There were two main reasons for this. The first was that being British, I always wholly unacquainted with the concept of a person taking tips for having provided a service that his employers were paying them for anyway. Consequently, and much to the annoyance of many hotel guests, my refusal to take tips was essentially unheard of. Secondly, the bulk of Ron’s earnings came from his business on the side he had going for him. You see, Ron had been twice married, was an alcoholic and a gambler on the horses. He was either in large debt to his creditors or stuffed with money.
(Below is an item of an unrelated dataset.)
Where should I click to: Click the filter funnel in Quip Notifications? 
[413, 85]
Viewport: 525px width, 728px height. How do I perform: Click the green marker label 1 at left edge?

He had three jobs in total and ran a ‘black market empire’ in the hotel on a night time; especially when crammed to the rafters with grounded flight passengers in the Toronto fog. Each month, Ron would work double shifts, totally abstain from alcohol consumption and then place $1000 on a horse to win. If he lost, he would work extra hours during the following month to meet his financial commitments, but if he won, he would take a week off work and travel to the mountains in part of the USA where he would indulge alone in his two favourite past times, clear water fishing in mountain streams and drinking all night and day long until his money ran out.
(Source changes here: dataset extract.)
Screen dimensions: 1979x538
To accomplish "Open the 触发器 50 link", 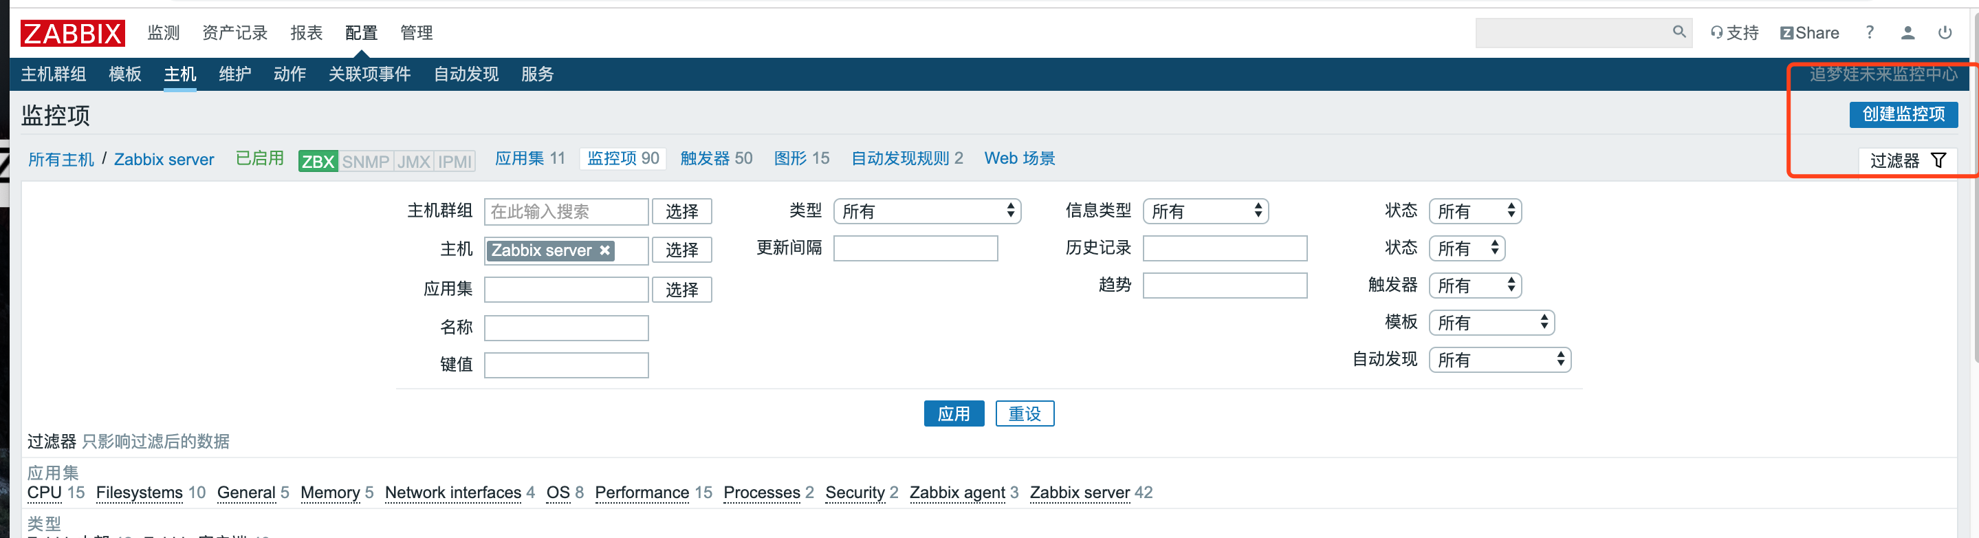I will (716, 158).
This had been his pattern of life for five years before I knew him. It was a way of life he had no desire to change. He even met his second or third wife bathing nude in a clear water stream and she jokingly told him, “Now you’ve seen everything I’ve got, Honey, you’d better make an honest woman of me!” The gentleman he was, Ron married the woman.
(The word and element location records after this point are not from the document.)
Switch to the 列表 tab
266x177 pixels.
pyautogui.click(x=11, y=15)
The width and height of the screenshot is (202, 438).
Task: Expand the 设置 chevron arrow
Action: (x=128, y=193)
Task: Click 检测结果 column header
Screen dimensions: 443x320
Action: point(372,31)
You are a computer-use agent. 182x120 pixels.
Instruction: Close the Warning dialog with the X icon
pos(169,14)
To finance his addictions and lifestyle, Ron was obliged to make as much money from his extra-curricular activities at the hotel as he could. Hence, Ron knew where to obtain the two most illegal and sought-after commodities that guests from another country who were stranded overnight in a strange city always enquired about; the purchase of liquor and female companionship (and sometimes male) for the night. The hotel was situated in a part of town where the municipal law prohibited all local hotels and restaurant establishments from selling alcohol. Each month, Ron would outlay around $200 purchasing booze and liquor from contacts he had dealt with for years, which he would then sell to guests for a greatly marked-up price whenever asked for. The ‘Glenview Terrace Hotel’ was situated close to the Toronto airport. It was a frequent occurrence for flights to America to be grounded due to fog conditions and whenever this happened, the 300-roomed hotel would be filled to bursting point with stranded USA travellers, eager for female company (away from home) and alcoholic beverages. I was particularly surprised to learn of the 10 per cent ‘introduction commission’ Ron had arranged with a local prostitute pimp; an agreement that was mutually beneficial to both parties.
During quieter periods of the nightly shifts, Ron and I would chat, and smoke and he would always play his favourite music. His favourite song of all was (you guessed it!) ‘Way Down Yonder in New Orleans’; a place he always swore that he would visit the first time a horse wager paid enough dividends to indulge his pleasure.
God Bless you, Ron, wherever you may be situated today.